A two-ended "rocket" is initially stationary on a frictionless floor, with its center at the origin of an axis. The rocket consists of a central block C (of mass M=6 kg) and blocks L and R (each of mass m = 2 kg) on the left and right sides. Small explosions can shoot either of the side blocks away from block C and along the x axis. Here is the sequence; (1) At time t = 0, block L is shot to the left with a speed of 3 m/s "relative" to the velocity that the explosion gives the rest of the rocket. (2) Next, at time t = 0.8 sec, block R is shot to the right with a speed of 3 m/s "relative" to the velocity that block C then has. At t = 2.8 sec, what is the velocity of block C?

Homework Equations

L = left, R = right, C = center, CR = center and right combined.

So,
M_CR = M_C + M_R
V_CR = V_C + V_R
and so on.

Since it's in a closed system, and p=mv
P(initial)=P(final)
M(initial)V(initial) = M(final)V(final)

The Attempt at a Solution

Since it starts at stationary, for the first step I went:

0=M_LV_L + M_CRV_CR
0=2kg(-3m/s) + 8V_CR
6=8V_CR
3/4 m/s = V_CR

2nd step has block CR moving at 3/4 m/s. I want to find V_C so:

M_CRV_CR = M_CV_C + M_RV_R
8kg*(3/4 m/s) = 6kg*V_C + 2kg*3m/s

6 = 6*V_C + 6
0 = 6*V_C
0 = V_C

This cannot be the correct answer. Where did I go wrong?

 

[TSny]

M_CR = M_C + M_R
V_CR = V_C + V_R

Is the second equation written correctly?

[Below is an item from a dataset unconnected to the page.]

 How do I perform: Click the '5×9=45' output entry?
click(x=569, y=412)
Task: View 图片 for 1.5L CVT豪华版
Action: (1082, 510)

Since it starts at stationary, for the first step I went:

0=M_LV_L + M_CRV_CR
0=2kg(-3m/s) + 8V_CR

In the first equation, are V_L and V_CR velocities that are measured relative to the floor?
Note that the problem states that after the first explosion, L has a speed of 3 m/s relative to CR (not relative to the floor).